> MATERIAL SHOWN:
::::::::
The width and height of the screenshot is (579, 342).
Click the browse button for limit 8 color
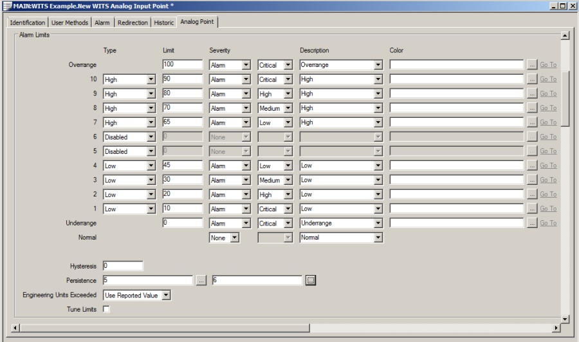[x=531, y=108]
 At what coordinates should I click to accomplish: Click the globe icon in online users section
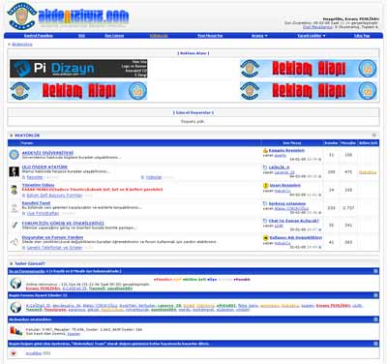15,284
::::::::
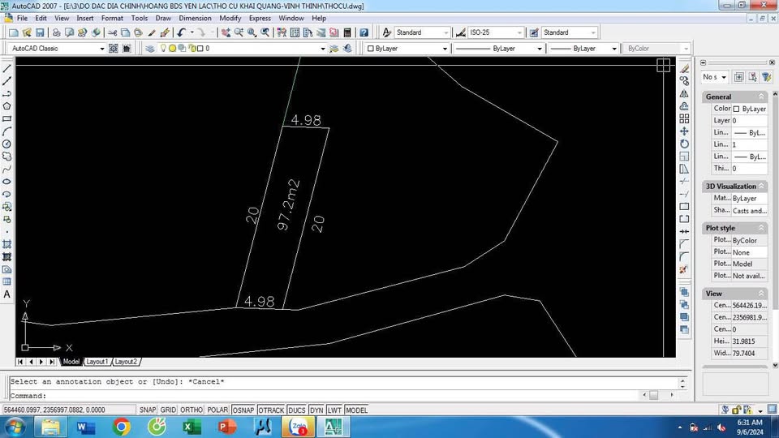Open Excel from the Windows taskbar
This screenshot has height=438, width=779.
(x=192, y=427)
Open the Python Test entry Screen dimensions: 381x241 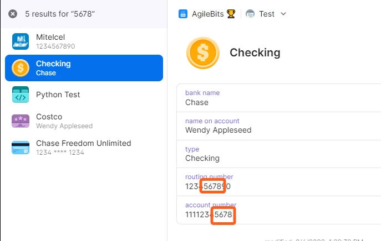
::::::::
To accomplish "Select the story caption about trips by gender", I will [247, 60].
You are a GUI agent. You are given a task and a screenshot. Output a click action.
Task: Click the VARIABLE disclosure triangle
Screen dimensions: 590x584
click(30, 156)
::::::::
> TASK TO COMPLETE: Rewrite the material from the line containing "Open Excel from the Windows taskbar" through the line containing "Open the Python", inclusive, as a numbered list with no blank lines. Leave the pictures out of your answer.

> RESPONSE TO THIS TASK:
1. Open Excel from the Windows taskbar
2. This screenshot has height=438, width=779.
3. (x=192, y=427)
4. Open the Python Test entry Screen dimensions: 381x241 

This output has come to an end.